Excerpt from a dataset

+++++

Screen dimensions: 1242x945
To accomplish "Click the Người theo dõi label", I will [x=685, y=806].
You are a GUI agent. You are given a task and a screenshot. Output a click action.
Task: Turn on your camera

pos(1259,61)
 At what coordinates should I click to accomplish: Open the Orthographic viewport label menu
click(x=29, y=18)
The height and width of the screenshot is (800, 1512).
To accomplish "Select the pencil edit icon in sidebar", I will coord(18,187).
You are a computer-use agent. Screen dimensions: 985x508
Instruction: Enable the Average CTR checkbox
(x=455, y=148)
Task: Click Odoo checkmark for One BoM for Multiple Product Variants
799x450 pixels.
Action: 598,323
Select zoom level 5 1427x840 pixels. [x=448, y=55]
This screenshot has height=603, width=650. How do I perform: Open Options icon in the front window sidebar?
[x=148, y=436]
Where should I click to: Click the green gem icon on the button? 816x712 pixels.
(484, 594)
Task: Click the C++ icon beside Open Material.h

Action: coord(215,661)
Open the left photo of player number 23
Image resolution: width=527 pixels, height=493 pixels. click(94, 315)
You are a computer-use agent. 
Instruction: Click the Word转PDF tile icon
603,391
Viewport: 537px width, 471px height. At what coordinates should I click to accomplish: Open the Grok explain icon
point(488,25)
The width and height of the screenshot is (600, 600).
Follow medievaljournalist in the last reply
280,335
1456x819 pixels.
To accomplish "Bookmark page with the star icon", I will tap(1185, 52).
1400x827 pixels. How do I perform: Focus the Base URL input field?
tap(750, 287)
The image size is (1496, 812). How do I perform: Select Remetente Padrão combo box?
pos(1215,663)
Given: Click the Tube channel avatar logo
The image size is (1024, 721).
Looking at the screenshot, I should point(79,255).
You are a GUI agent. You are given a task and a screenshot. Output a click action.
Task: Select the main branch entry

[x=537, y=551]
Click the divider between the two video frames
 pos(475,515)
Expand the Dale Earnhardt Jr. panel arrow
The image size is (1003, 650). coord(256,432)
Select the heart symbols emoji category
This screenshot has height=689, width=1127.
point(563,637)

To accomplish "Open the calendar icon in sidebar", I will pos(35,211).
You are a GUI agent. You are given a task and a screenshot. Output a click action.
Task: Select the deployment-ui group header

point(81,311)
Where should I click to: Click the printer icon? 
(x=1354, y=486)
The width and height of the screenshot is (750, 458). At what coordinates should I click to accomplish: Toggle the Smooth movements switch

+++++

### Work required
Repeat the lines of the material above, starting at the line that contains "Given: Click the Tube channel avatar logo" and ending at the end of the material.

### Exercise output
Given: Click the Tube channel avatar logo
The image size is (1024, 721).
Looking at the screenshot, I should point(79,255).
You are a GUI agent. You are given a task and a screenshot. Output a click action.
Task: Select the main branch entry

[x=537, y=551]
Click the divider between the two video frames
 pos(475,515)
Expand the Dale Earnhardt Jr. panel arrow
The image size is (1003, 650). coord(256,432)
Select the heart symbols emoji category
This screenshot has height=689, width=1127.
point(563,637)

To accomplish "Open the calendar icon in sidebar", I will pos(35,211).
You are a GUI agent. You are given a task and a screenshot. Output a click action.
Task: Select the deployment-ui group header

point(81,311)
Where should I click to: Click the printer icon? 
(x=1354, y=486)
The width and height of the screenshot is (750, 458). At what coordinates should I click to accomplish: Toggle the Smooth movements switch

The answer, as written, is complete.